> EXERCISE DIRECTIONS:
Find the line holding "For every named target in this 758×2576" in the entries below. Give it again exactly, along with every line after it up to and including the line holding "[button] (184, 74)".

> SUPPLIED ENTRIES:
####

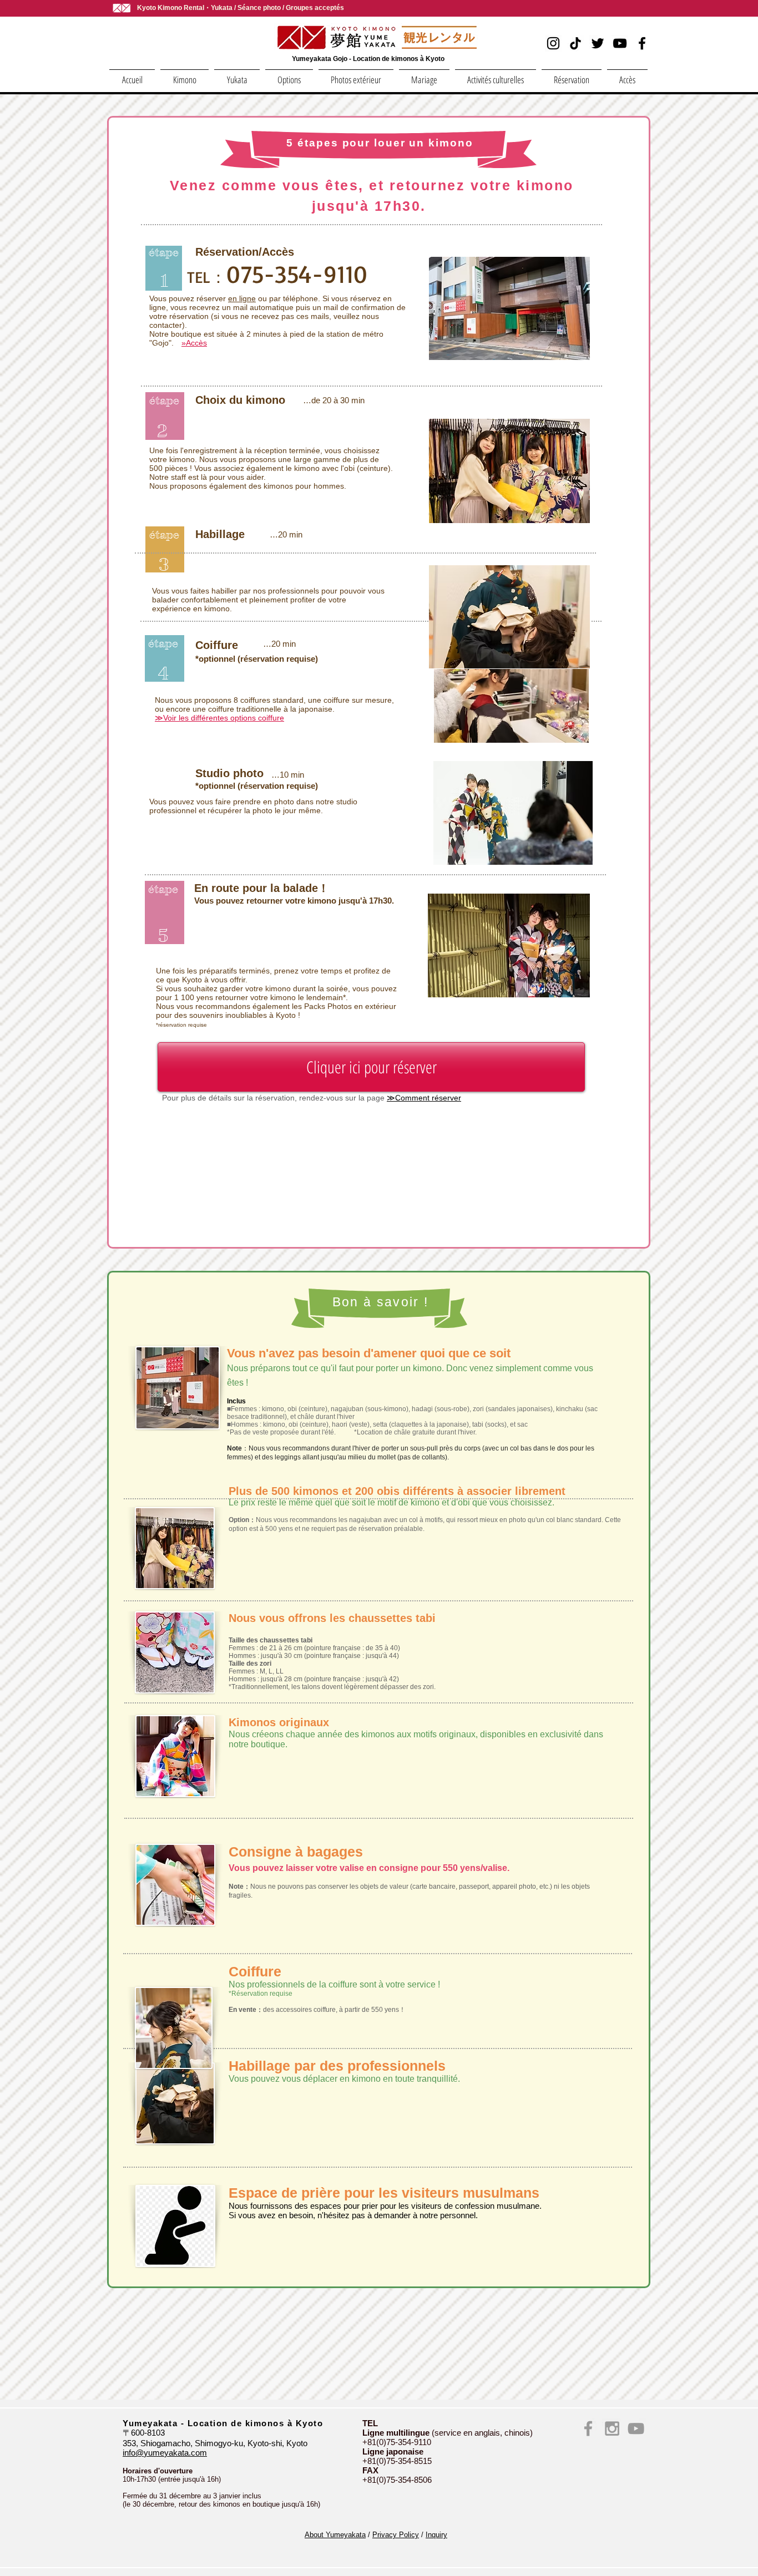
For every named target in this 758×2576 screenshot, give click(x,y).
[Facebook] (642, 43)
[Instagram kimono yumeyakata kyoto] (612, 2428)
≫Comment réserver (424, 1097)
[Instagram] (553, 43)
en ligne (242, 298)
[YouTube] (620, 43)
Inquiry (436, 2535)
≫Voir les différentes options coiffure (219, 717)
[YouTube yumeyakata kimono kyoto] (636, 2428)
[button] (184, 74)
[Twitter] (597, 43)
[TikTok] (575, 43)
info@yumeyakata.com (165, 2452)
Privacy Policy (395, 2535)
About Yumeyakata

####

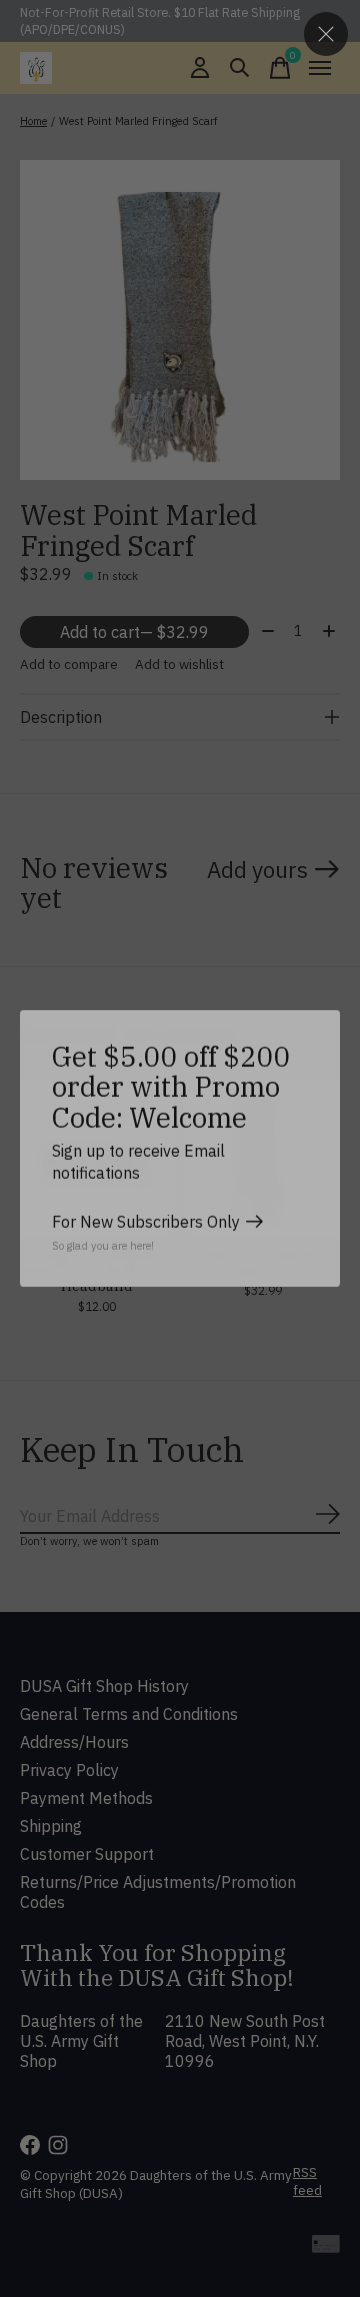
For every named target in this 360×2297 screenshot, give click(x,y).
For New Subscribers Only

####

> EXERCISE RESPONSE:
For every named target in this 758×2576 screenshot, give click(x,y).
[Facebook] (642, 43)
[Instagram kimono yumeyakata kyoto] (612, 2428)
≫Comment réserver (424, 1097)
[Instagram] (553, 43)
en ligne (242, 298)
[YouTube] (620, 43)
Inquiry (436, 2535)
≫Voir les différentes options coiffure (219, 717)
[YouTube yumeyakata kimono kyoto] (636, 2428)
[button] (184, 74)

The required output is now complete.